YOUR TASK:
Retype the listing exactly as it stands, and keep every image out.
--- EXTRACTED RECORDS ---
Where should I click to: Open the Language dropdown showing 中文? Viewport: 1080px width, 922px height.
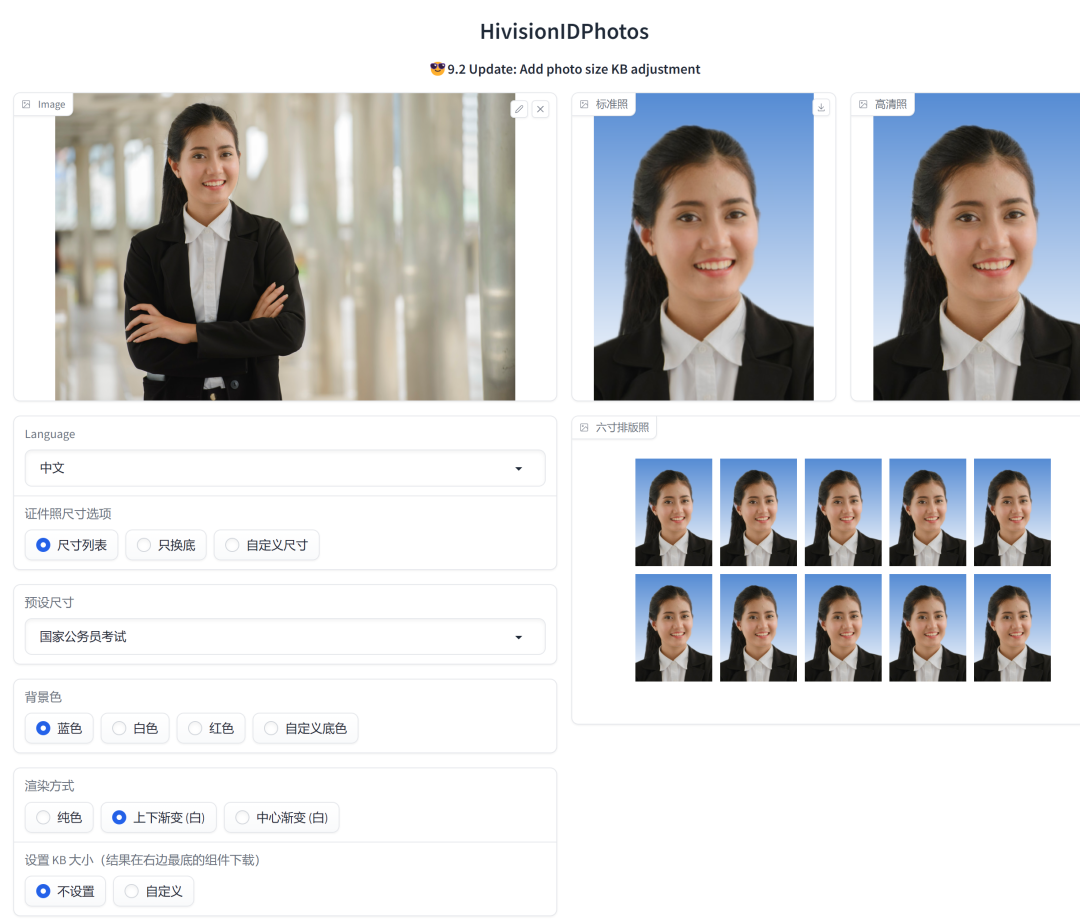pyautogui.click(x=285, y=468)
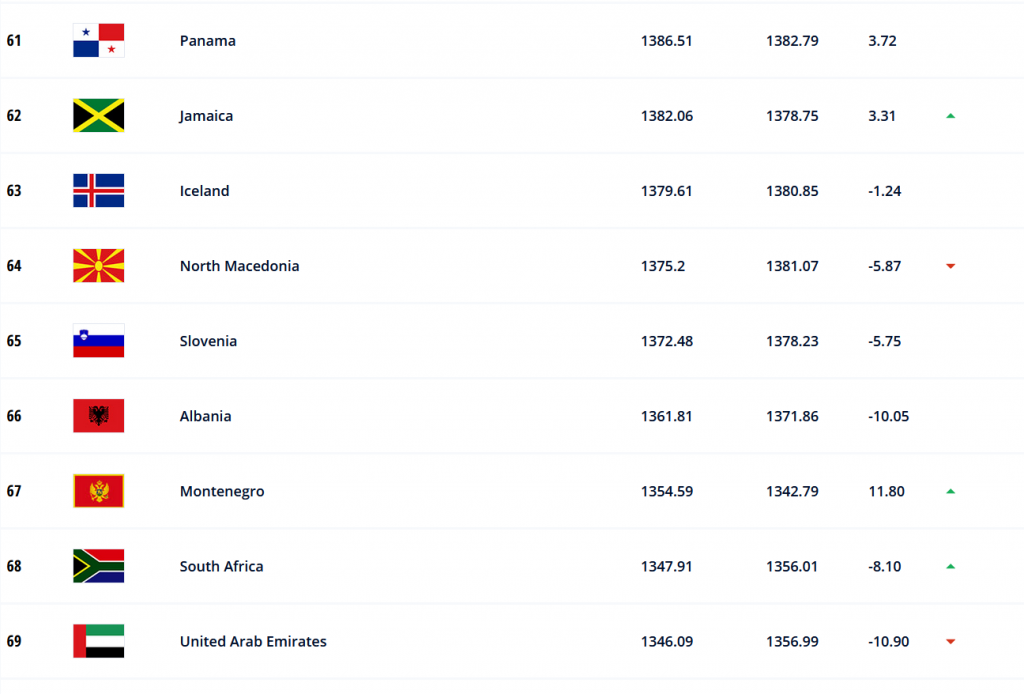
Task: Click Montenegro's green up arrow indicator
Action: coord(951,492)
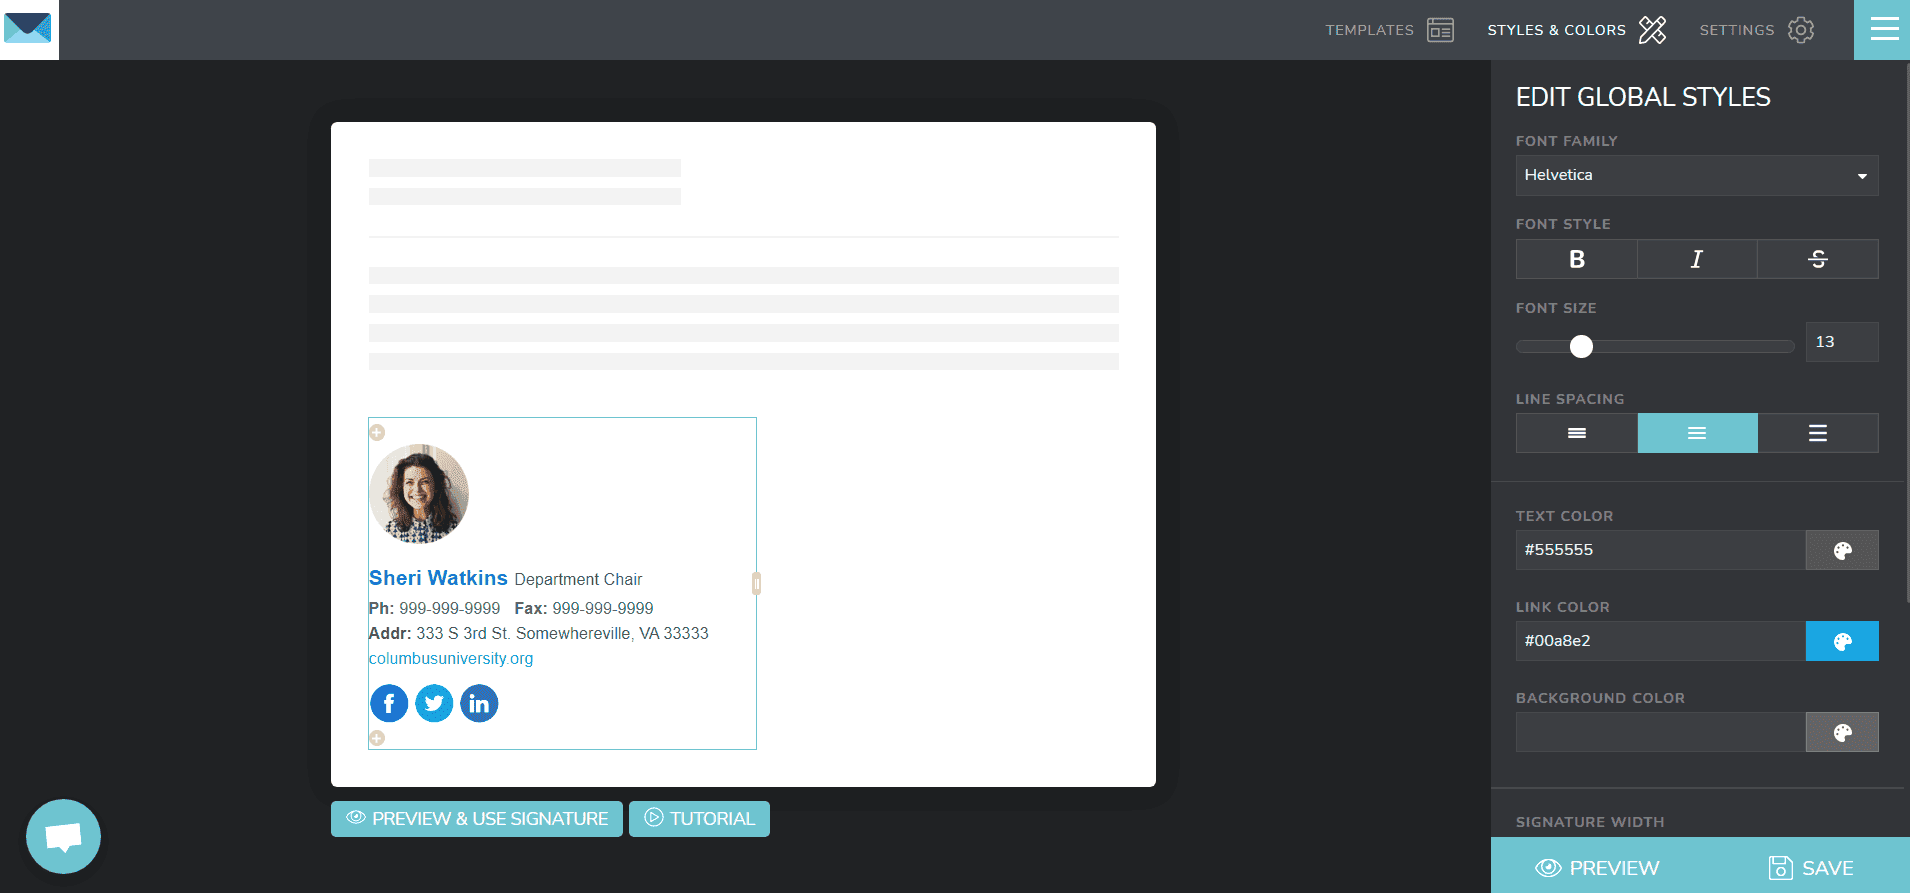Toggle italic font style
This screenshot has width=1910, height=893.
coord(1696,259)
---
SOLUTION TO THIS TASK:
Where should I click to: Open the Language dropdown showing 中文? Viewport: 1080px width, 922px height.
pyautogui.click(x=285, y=468)
Task: Click Montenegro's green up arrow indicator
Action: coord(951,492)
Toggle italic font style
This screenshot has width=1910, height=893.
coord(1696,259)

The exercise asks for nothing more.